[Stored dataset items]
=== Section Start ===
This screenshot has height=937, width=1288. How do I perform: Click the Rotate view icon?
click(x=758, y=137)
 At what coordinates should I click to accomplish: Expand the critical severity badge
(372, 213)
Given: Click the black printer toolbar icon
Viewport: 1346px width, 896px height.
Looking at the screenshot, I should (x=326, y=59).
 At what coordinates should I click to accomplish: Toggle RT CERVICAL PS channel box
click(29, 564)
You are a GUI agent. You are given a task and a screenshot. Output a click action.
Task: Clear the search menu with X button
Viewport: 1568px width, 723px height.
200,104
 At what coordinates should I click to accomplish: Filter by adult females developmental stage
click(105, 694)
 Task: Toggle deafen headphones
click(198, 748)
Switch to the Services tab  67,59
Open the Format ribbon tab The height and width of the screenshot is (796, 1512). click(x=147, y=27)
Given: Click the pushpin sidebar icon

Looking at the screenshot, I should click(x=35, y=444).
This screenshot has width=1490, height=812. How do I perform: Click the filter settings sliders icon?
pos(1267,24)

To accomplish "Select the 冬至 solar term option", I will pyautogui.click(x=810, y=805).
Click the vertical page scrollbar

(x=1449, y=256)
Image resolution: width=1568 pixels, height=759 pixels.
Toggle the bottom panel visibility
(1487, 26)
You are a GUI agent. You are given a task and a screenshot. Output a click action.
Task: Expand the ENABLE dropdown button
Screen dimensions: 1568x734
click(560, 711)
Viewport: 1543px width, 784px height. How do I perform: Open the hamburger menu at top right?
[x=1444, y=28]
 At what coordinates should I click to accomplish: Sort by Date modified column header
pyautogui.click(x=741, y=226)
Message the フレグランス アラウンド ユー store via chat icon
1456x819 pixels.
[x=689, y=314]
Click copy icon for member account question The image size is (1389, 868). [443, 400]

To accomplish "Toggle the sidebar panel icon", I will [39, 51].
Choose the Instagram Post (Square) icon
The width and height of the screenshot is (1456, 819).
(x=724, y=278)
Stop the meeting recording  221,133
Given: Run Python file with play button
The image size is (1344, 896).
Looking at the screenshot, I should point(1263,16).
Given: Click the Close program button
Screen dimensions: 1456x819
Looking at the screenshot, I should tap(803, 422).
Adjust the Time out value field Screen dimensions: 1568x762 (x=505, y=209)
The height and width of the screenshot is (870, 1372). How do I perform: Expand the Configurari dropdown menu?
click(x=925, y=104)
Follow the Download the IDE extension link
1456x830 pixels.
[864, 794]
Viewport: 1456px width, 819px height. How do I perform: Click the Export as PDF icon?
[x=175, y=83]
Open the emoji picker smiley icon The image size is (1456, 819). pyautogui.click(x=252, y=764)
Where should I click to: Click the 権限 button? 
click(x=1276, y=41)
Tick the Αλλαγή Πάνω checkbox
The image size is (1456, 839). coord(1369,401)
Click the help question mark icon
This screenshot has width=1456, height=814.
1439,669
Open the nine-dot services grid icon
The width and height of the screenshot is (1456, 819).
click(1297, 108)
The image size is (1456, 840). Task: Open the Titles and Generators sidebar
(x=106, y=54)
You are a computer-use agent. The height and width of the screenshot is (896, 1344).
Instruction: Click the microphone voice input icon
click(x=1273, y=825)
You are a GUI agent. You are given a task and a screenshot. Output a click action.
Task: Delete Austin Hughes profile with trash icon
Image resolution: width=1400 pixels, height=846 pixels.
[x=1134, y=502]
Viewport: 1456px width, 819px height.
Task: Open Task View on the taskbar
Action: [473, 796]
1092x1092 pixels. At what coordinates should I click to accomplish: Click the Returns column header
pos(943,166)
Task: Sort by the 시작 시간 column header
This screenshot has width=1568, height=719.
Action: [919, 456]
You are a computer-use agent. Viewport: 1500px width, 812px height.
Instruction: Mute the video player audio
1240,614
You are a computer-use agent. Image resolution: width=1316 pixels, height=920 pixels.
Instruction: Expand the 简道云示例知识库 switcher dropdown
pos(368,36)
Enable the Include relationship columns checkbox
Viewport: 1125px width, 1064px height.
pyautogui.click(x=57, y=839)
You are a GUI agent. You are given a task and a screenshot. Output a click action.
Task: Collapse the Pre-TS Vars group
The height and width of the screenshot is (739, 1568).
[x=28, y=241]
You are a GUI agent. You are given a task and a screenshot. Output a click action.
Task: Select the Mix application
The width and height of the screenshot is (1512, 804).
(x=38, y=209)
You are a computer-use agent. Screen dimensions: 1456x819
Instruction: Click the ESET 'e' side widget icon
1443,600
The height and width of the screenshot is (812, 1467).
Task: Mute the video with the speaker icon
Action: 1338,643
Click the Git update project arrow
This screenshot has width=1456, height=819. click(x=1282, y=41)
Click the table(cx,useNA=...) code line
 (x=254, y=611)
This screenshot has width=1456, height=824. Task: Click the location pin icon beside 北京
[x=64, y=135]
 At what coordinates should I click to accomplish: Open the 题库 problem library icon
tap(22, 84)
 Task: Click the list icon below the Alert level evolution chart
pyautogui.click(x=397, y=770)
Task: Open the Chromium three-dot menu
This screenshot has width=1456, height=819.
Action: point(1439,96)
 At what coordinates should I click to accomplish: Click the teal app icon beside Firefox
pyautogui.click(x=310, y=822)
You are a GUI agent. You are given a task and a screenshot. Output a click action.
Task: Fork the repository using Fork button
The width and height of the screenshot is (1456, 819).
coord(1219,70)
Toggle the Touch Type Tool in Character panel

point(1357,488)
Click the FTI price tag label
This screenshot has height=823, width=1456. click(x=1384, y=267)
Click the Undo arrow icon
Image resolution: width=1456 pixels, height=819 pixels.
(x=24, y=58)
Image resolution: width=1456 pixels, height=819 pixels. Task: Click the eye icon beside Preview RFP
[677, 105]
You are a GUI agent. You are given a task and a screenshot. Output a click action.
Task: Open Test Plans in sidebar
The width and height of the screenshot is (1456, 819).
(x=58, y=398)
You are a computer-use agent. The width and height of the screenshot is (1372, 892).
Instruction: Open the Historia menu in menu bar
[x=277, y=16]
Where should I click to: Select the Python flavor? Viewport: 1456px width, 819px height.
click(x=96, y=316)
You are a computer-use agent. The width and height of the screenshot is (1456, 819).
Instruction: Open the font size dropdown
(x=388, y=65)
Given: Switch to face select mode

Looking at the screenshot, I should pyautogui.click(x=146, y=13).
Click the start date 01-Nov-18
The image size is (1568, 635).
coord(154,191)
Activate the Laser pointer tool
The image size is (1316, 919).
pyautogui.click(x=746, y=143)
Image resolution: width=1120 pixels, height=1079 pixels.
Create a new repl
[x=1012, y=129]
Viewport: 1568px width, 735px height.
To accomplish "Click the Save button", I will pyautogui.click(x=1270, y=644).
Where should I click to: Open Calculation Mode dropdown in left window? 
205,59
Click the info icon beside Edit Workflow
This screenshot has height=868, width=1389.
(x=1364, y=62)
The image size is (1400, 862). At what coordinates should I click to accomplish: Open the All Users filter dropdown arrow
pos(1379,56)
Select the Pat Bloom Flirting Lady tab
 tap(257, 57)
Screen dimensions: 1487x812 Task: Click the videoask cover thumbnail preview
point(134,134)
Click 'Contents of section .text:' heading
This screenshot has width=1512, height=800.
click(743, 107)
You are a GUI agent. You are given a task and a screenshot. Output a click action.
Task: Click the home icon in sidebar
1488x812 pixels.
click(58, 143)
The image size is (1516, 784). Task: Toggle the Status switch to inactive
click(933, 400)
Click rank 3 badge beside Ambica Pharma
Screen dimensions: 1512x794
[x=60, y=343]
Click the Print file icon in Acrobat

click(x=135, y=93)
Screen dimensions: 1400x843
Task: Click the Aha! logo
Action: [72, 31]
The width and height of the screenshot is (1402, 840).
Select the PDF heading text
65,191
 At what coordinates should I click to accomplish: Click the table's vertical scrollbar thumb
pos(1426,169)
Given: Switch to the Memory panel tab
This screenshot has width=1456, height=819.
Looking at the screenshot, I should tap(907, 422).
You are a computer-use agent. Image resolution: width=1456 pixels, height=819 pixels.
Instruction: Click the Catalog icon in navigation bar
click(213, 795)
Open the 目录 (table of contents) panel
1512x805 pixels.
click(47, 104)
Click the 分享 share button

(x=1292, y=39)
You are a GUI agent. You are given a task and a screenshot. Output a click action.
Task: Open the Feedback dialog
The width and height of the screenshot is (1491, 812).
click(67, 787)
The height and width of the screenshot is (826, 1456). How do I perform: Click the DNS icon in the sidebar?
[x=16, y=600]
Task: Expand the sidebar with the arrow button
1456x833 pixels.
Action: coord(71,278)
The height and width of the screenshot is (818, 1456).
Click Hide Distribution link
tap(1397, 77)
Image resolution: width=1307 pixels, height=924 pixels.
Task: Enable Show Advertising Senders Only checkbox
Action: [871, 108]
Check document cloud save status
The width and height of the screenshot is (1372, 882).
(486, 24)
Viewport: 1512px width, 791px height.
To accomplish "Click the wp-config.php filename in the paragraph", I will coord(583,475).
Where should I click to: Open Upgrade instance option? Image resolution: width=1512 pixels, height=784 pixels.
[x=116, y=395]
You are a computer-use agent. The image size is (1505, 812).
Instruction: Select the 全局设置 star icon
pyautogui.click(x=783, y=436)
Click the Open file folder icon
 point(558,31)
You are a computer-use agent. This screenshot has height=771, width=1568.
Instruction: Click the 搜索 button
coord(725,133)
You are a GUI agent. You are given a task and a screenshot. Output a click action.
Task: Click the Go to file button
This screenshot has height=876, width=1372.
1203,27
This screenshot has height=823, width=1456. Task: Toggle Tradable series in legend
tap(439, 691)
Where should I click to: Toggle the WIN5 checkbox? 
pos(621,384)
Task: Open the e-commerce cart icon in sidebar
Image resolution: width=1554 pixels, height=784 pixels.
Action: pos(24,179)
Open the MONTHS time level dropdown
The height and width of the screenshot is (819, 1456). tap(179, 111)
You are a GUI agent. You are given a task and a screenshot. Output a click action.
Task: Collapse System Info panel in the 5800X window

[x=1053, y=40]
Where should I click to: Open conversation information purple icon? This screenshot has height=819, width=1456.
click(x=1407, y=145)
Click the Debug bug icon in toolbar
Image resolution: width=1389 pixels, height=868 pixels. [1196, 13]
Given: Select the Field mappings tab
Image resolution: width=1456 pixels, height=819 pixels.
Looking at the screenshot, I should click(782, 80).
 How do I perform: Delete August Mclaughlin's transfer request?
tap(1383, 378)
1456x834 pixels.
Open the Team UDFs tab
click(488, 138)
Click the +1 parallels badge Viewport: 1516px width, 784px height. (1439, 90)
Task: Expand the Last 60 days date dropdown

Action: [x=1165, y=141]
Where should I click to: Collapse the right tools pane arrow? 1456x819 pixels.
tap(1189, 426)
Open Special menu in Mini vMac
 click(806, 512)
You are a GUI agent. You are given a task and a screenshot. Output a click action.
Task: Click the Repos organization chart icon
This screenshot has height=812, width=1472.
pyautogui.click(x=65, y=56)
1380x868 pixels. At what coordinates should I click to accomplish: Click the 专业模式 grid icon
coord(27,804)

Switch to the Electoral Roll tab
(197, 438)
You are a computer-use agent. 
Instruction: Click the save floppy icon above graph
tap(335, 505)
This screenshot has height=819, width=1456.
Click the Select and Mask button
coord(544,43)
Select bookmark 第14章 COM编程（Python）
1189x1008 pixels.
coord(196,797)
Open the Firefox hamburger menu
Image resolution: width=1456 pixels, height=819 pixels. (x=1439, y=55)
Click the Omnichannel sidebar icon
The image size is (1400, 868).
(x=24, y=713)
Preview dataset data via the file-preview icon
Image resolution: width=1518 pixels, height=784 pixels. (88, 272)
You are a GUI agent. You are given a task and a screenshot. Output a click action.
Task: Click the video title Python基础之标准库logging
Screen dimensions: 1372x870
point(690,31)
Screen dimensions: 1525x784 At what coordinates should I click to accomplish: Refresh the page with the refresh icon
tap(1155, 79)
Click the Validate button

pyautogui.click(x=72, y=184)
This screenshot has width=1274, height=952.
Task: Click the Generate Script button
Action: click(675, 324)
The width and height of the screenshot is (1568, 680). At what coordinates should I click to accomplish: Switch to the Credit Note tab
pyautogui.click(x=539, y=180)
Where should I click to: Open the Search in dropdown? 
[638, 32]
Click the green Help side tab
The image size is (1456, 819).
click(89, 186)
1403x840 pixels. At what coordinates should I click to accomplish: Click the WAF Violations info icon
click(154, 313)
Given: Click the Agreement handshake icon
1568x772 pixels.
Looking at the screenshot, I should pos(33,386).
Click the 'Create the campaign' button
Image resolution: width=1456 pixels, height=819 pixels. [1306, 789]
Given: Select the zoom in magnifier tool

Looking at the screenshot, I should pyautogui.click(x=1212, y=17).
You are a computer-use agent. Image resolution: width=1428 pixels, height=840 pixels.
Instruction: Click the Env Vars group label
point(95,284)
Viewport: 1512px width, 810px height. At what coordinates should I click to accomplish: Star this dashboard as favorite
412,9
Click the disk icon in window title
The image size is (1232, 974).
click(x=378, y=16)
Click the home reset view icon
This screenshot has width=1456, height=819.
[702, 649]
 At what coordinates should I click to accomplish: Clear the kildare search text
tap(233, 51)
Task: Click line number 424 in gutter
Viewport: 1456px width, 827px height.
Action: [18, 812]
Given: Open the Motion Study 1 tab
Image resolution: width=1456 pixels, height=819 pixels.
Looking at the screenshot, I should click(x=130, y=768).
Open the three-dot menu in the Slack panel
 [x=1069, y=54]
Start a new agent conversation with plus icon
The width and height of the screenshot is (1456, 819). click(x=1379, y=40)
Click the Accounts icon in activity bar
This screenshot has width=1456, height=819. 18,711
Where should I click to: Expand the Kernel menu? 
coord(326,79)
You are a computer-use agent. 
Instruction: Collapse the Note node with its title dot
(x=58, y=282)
=== Section End ===
Work instructions:
"home" is the string to look for; please copy every line of the records above where it appears.

Response box:
Task: Click the home icon in sidebar
Click the home reset view icon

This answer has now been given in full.